SHORT TASK 1:
In the axle patent text below, what is a unit that contains an HST within the housing of an axle driving apparatus often called?
SHORT TASK 2:
How would you render this sentence from the axle patent text below in Spanish: "Such HSTs can either have their own housing and be attached to an axle driving apparatus, or can be incorporated within a housing that includes the components of the axle driving apparatus."?

2. An axle driving apparatus comprising: a housing; a hydrostatic
transmission disposed in said housing and forming a sump, said
hydrostatic transmission including a hydraulic motor having a motor
shaft; an auxiliary pump in flow communication with said sump
disposed adjacent to the external surface of said housing; axles
disposed in said housing; a differential gear unit disposed in said
housing for differential connection of said axles; and a drive
train disposed in said housing between said hydrostatic
transmission and said axle, said drive train comprising: a counter
shaft supported at both ends in said housing so as to be disposed
between said motor shaft and said axles; a first gear rotatable
relative to and provided on said counter shaft for driving said
differential gear unit; and a second gear driven by said motor
shaft, said second gear not rotatable relative to and mounted on
said first gear, wherein said second gear engages with teeth of
said first gear.
Description
CROSS-REFERENCE TO RELATED APPLICATIONS
[0001] This application is a continuation of U.S. application Ser.
No. 09/774,754, filed Jan. 30, 2001, which is a continuation of
U.S. application Ser. No. 09/170,915, filed Oct. 13, 1998, now U.S.
Pat. No. 6,192,682, which is a continuation of application Ser. No.
08/700,933, filed Aug. 23, 1996, now U.S. Pat. No. 5,819,535, which
is a continuation-in-part of U.S. application Ser. No. 08/451,162,
filed May 26, 1995, now U.S. Pat. No. 5,557,931, which is a
continuation of U.S. application Ser. No. 08/394,144, filed Feb.
24, 1995, now U.S. Pat. No. 5,555,727.
BACKGROUND OF THE INVENTION
[0002] This invention relates to charge pumps and other auxiliary
pumps used on hydrostatic transmissions ("HST") for use in light
duty applications. Such HSTs can either have their own housing and
be attached to an axle driving apparatus, or can be incorporated
within a housing that includes the components of the axle driving
apparatus. A unit that contains an HST within the housing of an
axle driving apparatus is often referred to as a integrated
hydrostatic transaxle ("IHT"). The operation of such units are
described in U.S. Pat. Nos. 5,201,692 and 5,314,387, the terms of
which are incorporated by reference.

INFORMATION SUPPLIED:
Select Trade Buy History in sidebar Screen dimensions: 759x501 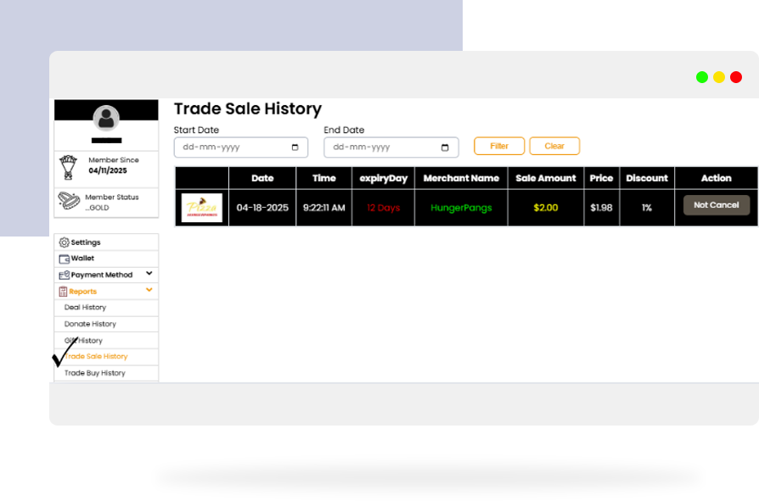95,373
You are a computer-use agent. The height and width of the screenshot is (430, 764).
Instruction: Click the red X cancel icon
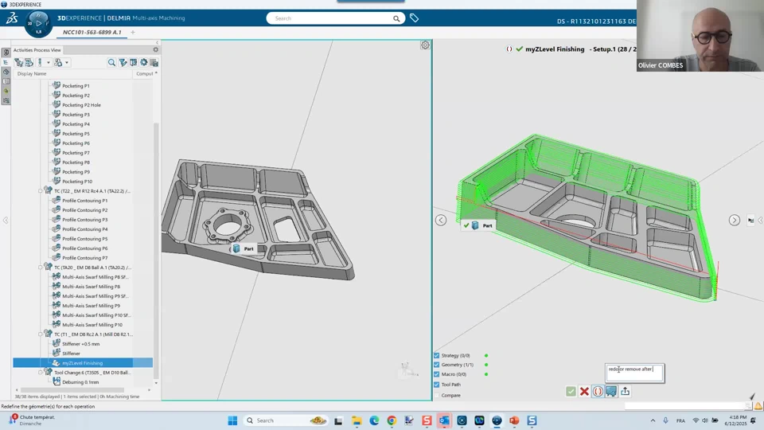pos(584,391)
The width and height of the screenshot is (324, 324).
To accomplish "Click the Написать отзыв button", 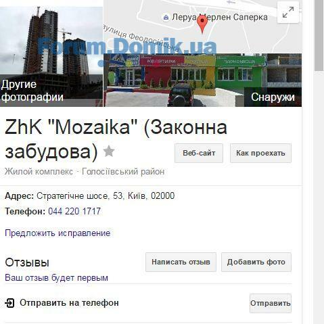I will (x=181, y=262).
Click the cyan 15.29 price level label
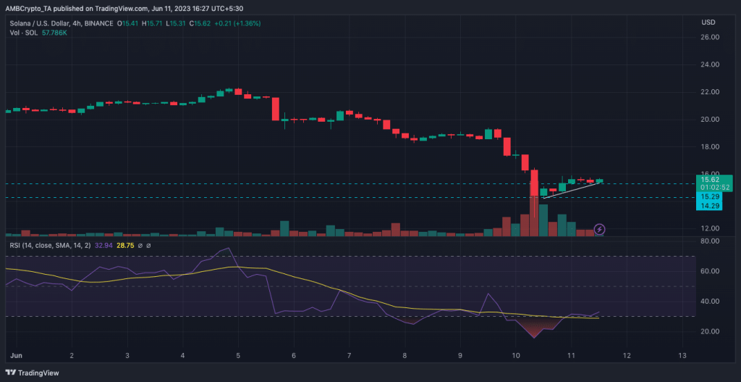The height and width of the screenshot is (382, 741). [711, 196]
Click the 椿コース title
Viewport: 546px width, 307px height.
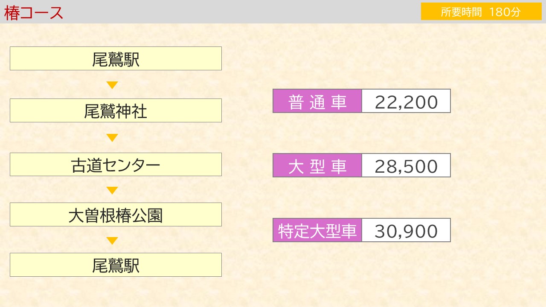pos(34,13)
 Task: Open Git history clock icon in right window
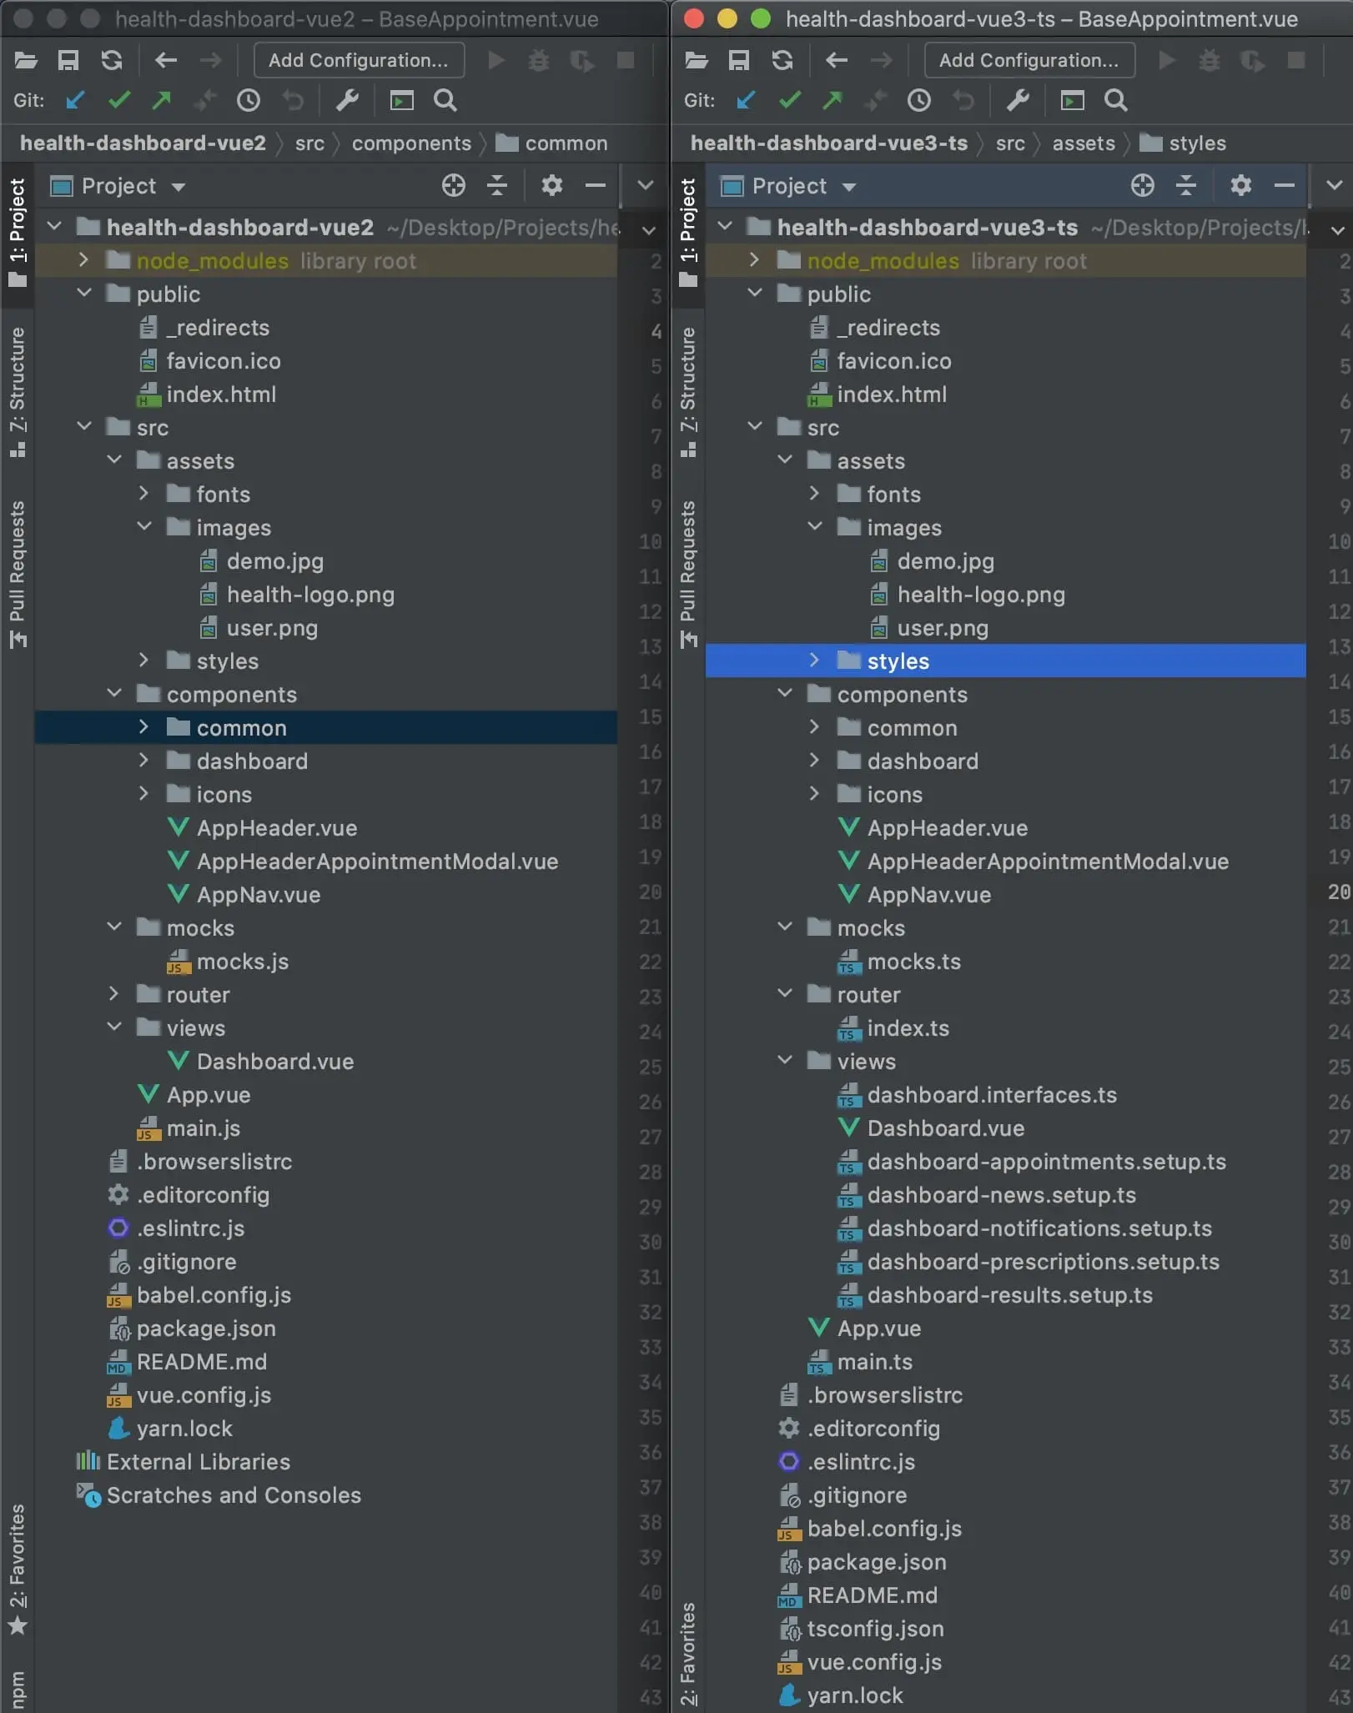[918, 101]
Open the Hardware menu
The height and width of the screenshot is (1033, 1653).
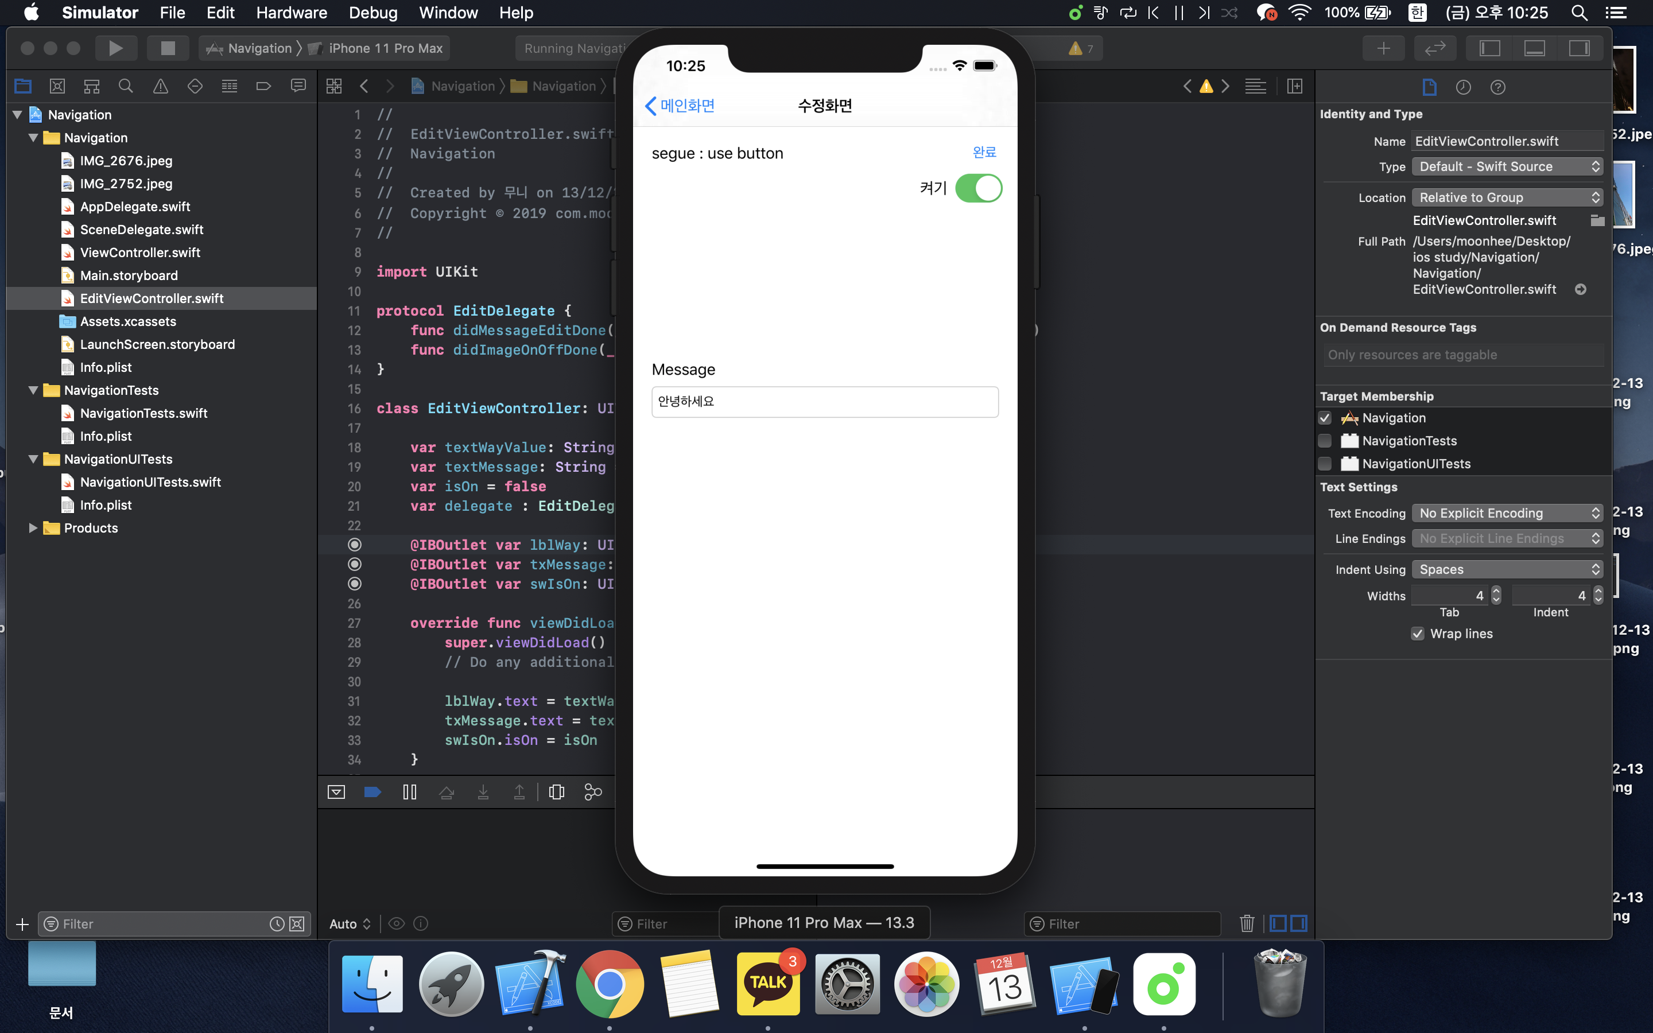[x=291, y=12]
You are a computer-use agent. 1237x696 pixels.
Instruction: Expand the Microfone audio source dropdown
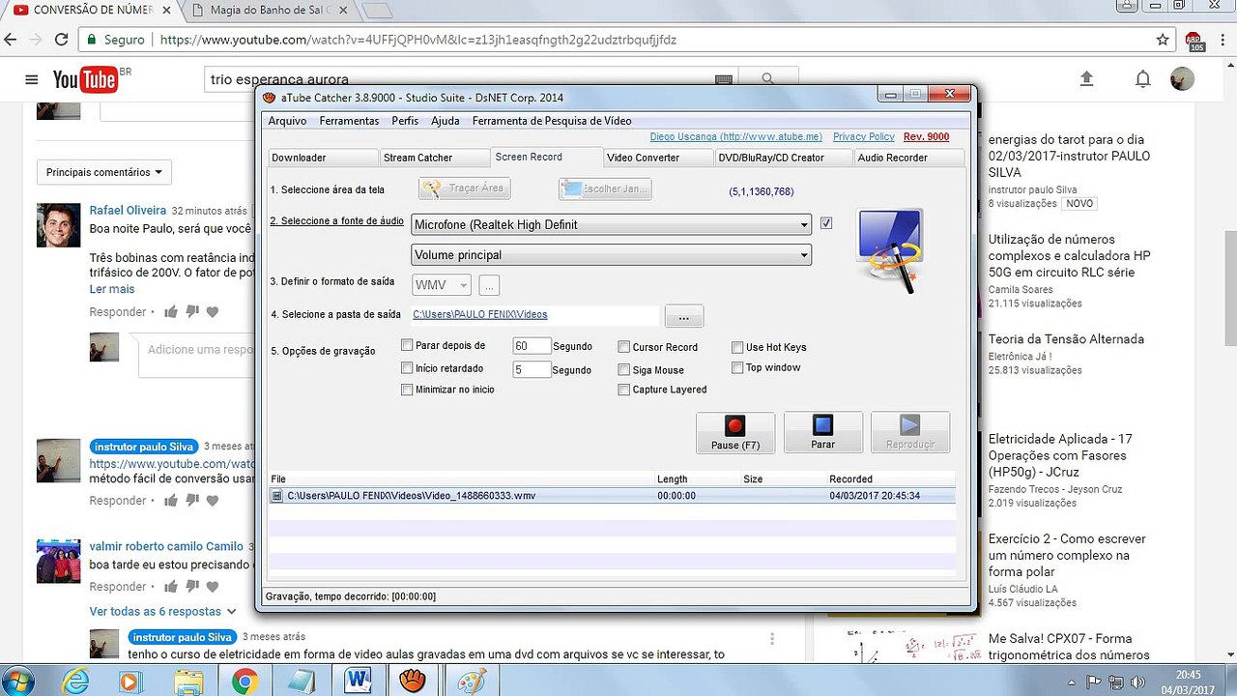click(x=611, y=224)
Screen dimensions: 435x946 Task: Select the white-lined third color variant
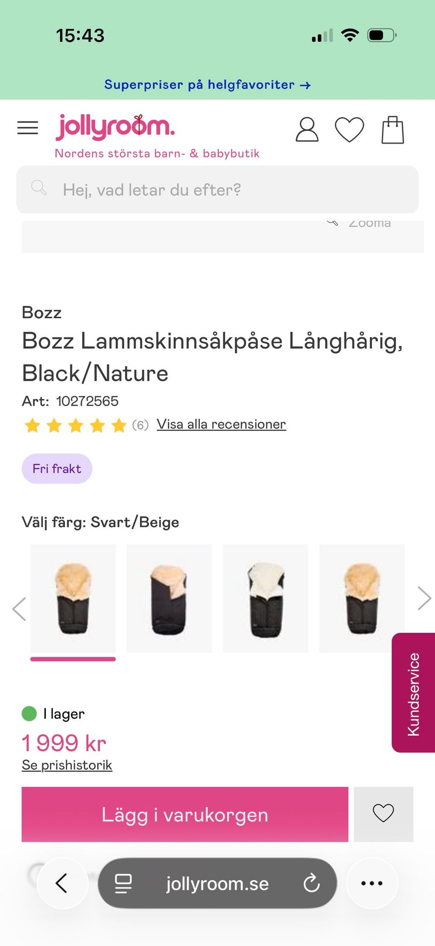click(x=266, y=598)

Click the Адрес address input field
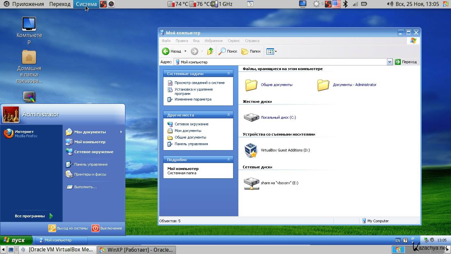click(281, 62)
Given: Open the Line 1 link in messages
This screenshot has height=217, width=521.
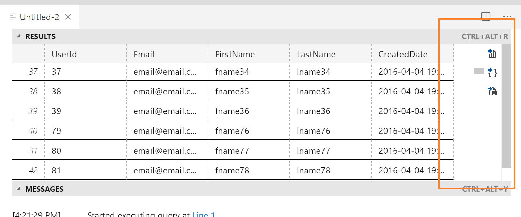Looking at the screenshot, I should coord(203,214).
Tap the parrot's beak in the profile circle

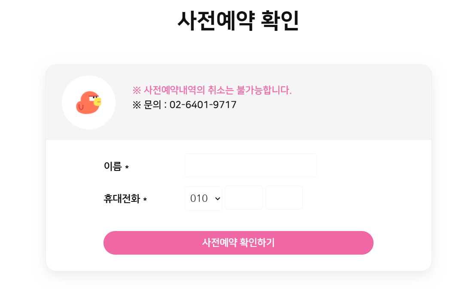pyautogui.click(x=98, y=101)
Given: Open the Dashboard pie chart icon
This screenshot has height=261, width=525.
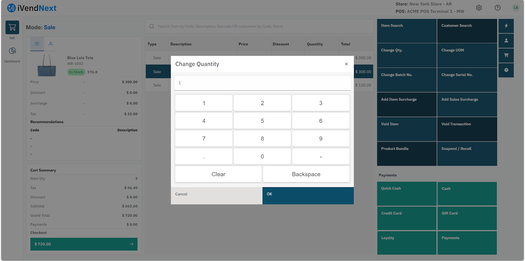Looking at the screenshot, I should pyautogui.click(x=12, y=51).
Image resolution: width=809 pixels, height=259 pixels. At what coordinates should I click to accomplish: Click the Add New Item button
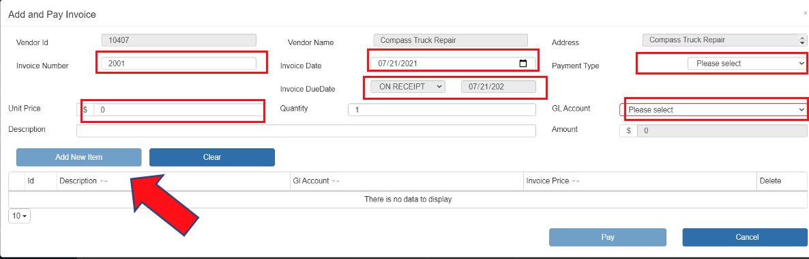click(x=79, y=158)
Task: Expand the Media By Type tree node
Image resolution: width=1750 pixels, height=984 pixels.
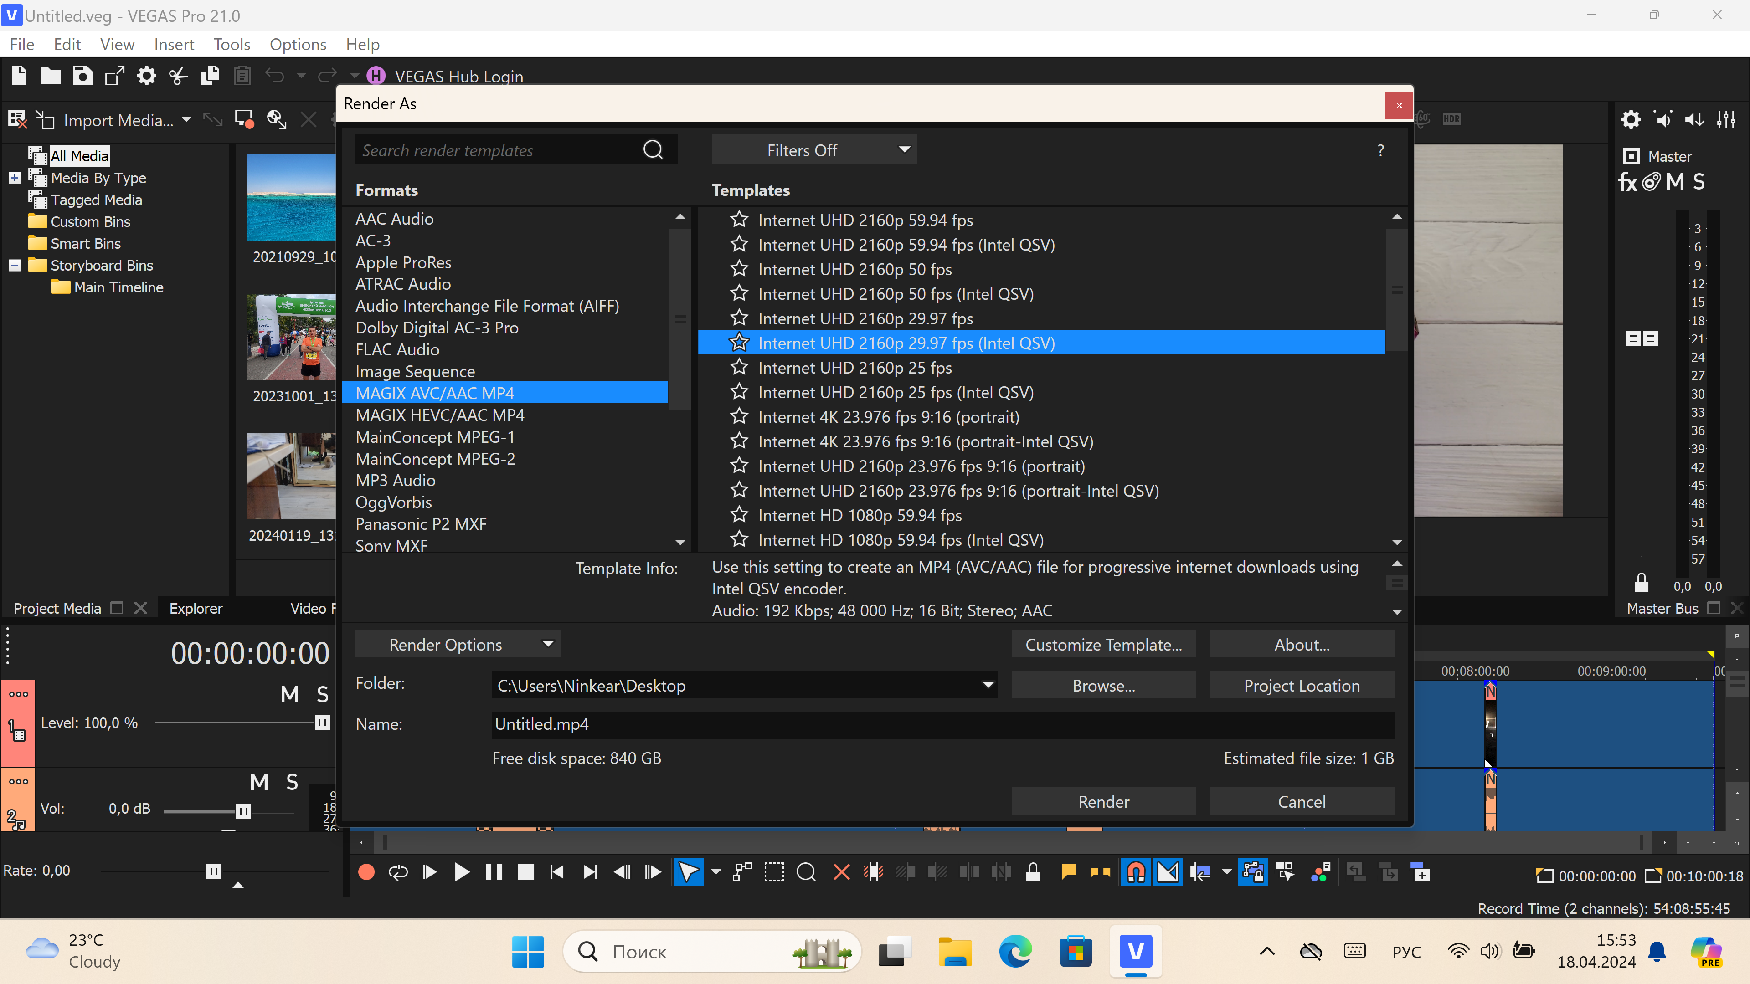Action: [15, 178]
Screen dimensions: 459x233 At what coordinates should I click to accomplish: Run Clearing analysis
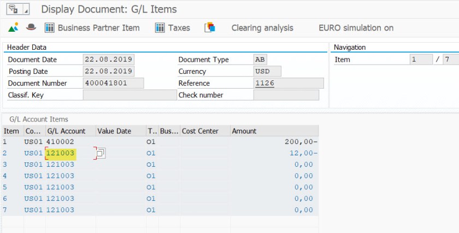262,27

COMPLETE ANSWER 1:
An integrated hydrostatic transaxle (IHT).

COMPLETE ANSWER 2:
Dichas HST pueden tener su propia carcasa y estar acopladas a un aparato de accionamiento de ejes, o bien pueden estar incorporadas dentro de una carcasa que incluye los componentes del aparato de accionamiento de ejes.